According to the database joint query method, the device, the electronic equipment and the storage medium, the content repetition rate is detected on the original query result of the target item in the joint query, and if the content repetition rate exceeds the preset repetition threshold, the original query result is subjected to de-duplication processing to obtain the target query result. And merging the target query results to obtain an original merged result set, and finally performing de-duplication treatment on the original merged result set to obtain the target merged result set. Therefore, the method and the device can filter out a large amount of invalid data in advance by adaptively selecting the original query result set of the target item for deduplication, so that the data amount is reduced during final deduplication, the probability of data disk drop is reduced, and the overall execution efficiency is improved.

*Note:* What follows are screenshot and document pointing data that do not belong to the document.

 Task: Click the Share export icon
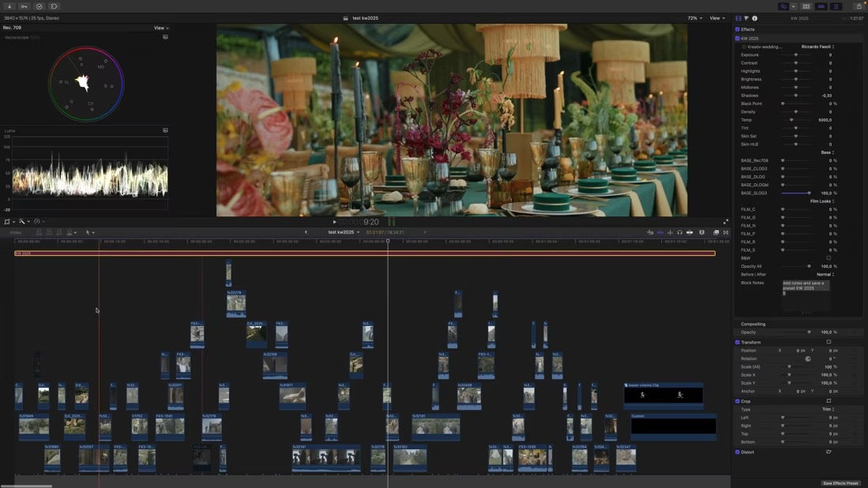point(859,6)
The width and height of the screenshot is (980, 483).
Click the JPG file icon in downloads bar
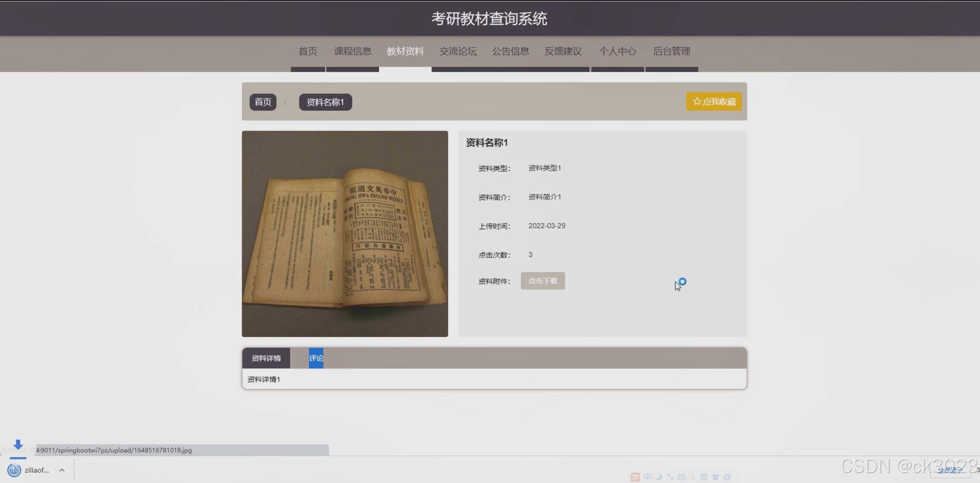tap(14, 470)
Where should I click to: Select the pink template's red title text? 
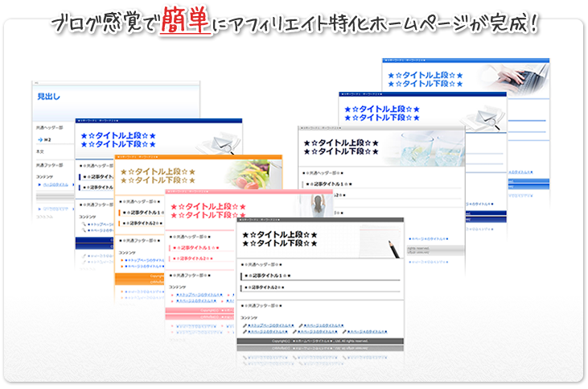208,211
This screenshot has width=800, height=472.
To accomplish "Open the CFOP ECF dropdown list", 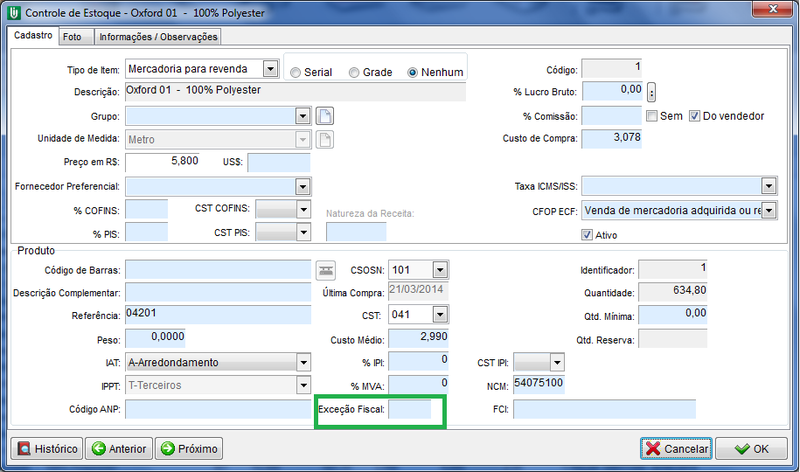I will pyautogui.click(x=769, y=210).
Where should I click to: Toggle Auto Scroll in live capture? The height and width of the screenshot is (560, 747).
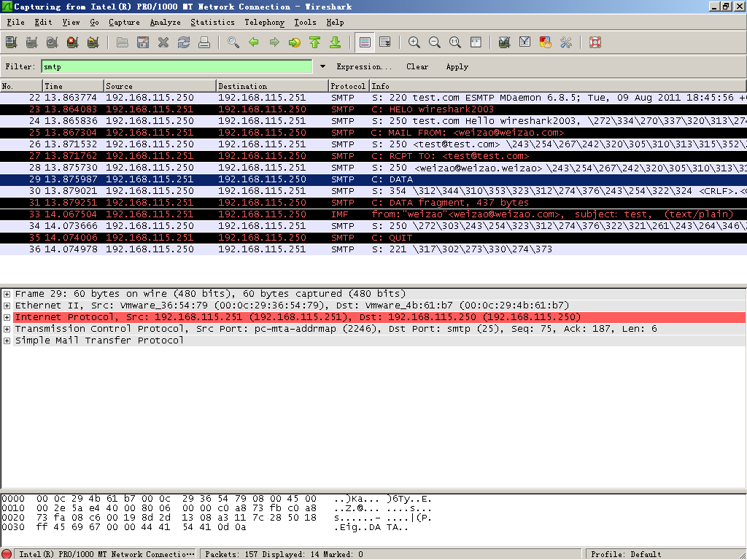385,42

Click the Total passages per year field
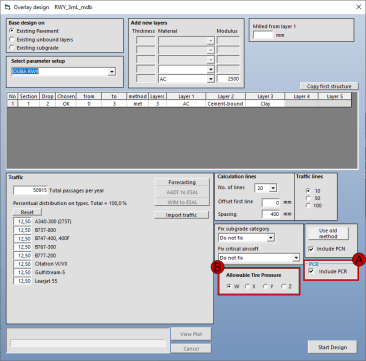click(x=30, y=190)
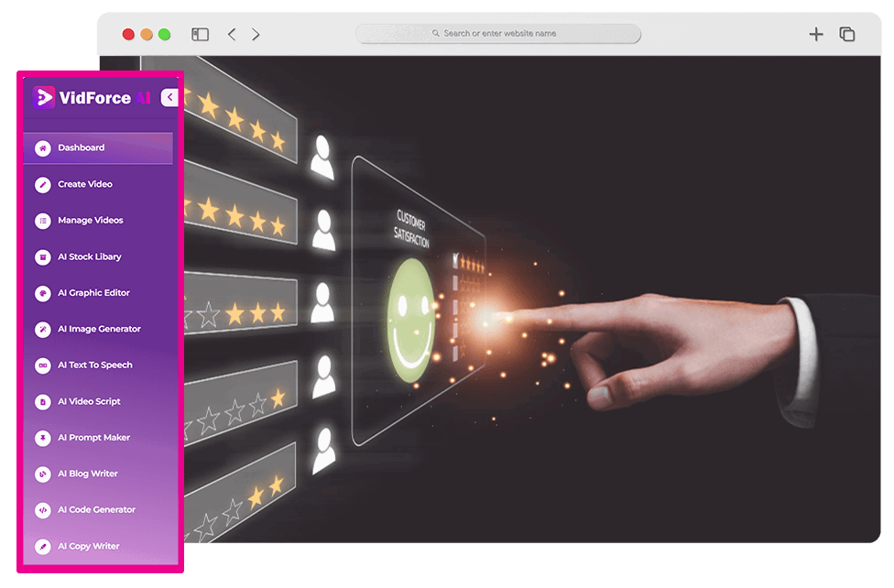
Task: Open AI Video Script menu item
Action: pos(89,401)
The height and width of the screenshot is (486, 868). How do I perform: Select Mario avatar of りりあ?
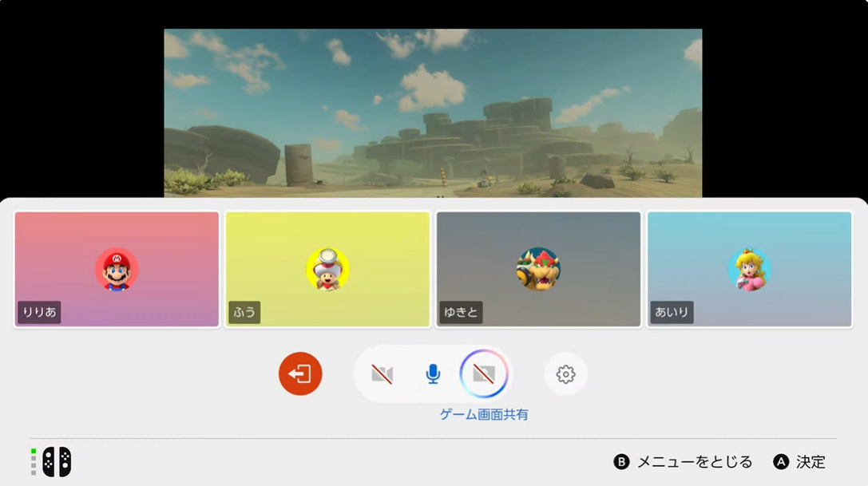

The embodiments described in the embodiments of the present application are for more clearly describing the technical solutions of the embodiments of the present application, and do not constitute a limitation on the technical solutions provided by the embodiments of the present application, and as those skilled in the art can know that, with the evolution of technology and the appearance of new application scenarios, the technical solutions provided by the embodiments of the present application are equally applicable to similar technical problems.
It will be appreciated by those skilled in the art that the technical solutions shown in the figures do not constitute limitations of the embodiments of the present application, and may include more or fewer steps than shown, or may combine certain steps, or different steps.
The above described apparatus embodiments are merely illustrative, wherein the units illustrated as separate components may or may not be physically separate, i.e. may be located in one place, or may be distributed over a plurality of network elements. Some or all of the modules may be selected according to actual needs to achieve the purpose of the solution of this embodiment.
Those of ordinary skill in the art will appreciate that all or some of the steps of the methods, systems, functional modules/units in the devices disclosed above may be implemented as software, firmware, hardware, and suitable combinations thereof.
The terms "first," "second," "third," "fourth," and the like in the description of the present application and in the above-described figures, if any, are used for distinguishing between similar objects and not necessarily for describing a particular sequential or chronological order. It is to be understood that the data so used may be interchanged where appropriate such that embodiments of the present application described herein may be implemented in sequences other than those illustrated or otherwise described herein. Furthermore, the terms "comprises," "comprising," and "having," and any variations thereof, are intended to cover a non-exclusive inclusion, such that a process, method, system, article, or apparatus that comprises a list of steps or elements is not necessarily limited to those steps or elements expressly listed but may include other steps or elements not expressly listed or inherent to such process, method, article, or apparatus.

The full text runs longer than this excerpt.